### Work required
Copy each line in the data that includes the word "will".

### Source material
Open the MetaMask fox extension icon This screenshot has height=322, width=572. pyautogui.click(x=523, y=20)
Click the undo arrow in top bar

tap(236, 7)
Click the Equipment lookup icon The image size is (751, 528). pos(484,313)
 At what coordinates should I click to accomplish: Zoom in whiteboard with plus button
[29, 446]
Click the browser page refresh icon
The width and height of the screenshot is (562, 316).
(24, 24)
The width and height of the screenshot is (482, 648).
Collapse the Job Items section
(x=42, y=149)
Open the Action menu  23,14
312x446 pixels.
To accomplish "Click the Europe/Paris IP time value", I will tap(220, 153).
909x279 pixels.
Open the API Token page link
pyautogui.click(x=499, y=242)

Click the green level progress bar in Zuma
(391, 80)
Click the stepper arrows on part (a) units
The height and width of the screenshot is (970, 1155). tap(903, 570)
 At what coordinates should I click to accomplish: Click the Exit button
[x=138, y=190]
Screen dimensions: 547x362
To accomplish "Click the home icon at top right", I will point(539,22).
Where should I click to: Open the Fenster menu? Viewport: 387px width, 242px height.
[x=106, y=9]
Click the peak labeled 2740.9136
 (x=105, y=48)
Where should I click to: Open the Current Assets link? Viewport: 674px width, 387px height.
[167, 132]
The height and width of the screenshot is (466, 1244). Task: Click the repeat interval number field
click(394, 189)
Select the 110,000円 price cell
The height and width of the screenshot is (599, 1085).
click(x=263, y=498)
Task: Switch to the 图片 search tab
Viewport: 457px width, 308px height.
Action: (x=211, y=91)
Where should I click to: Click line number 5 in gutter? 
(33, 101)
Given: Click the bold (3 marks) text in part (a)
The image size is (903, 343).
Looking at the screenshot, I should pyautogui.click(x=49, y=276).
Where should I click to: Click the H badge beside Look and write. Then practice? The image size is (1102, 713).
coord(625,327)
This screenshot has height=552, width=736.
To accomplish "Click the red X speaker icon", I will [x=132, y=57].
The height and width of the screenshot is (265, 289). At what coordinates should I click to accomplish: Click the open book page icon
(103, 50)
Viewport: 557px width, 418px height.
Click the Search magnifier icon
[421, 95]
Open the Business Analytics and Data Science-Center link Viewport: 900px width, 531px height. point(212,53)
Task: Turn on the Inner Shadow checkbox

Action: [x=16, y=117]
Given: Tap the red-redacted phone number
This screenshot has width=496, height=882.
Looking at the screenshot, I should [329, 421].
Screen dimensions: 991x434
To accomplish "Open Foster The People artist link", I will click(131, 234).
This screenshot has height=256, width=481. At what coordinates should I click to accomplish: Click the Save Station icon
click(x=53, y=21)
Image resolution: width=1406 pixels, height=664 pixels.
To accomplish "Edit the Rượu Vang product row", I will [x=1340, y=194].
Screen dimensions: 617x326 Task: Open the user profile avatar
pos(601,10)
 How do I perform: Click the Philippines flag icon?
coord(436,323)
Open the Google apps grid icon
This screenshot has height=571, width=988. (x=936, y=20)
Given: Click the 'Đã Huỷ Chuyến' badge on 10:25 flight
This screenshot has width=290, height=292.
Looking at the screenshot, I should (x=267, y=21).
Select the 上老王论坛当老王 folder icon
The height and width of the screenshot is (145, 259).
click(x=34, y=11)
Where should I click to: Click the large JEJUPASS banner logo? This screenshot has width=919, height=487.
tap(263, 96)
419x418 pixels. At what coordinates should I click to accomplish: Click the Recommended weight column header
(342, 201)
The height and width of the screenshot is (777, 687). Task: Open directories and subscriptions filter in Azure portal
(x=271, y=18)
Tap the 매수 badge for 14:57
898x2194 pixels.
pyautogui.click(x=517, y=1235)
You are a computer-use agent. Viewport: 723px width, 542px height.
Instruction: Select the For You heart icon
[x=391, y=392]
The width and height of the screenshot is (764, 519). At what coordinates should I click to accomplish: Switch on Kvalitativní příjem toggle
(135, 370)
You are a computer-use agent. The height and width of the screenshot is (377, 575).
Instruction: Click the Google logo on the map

### Response
To accomplish "Click the Europe/Paris IP time value", I will tap(220, 153).
To accomplish "Click the home icon at top right", I will point(539,22).
To accomplish "Click the red X speaker icon", I will [x=132, y=57].
To accomplish "Open Foster The People artist link", I will click(131, 234).
To accomplish "Edit the Rượu Vang product row", I will [x=1340, y=194].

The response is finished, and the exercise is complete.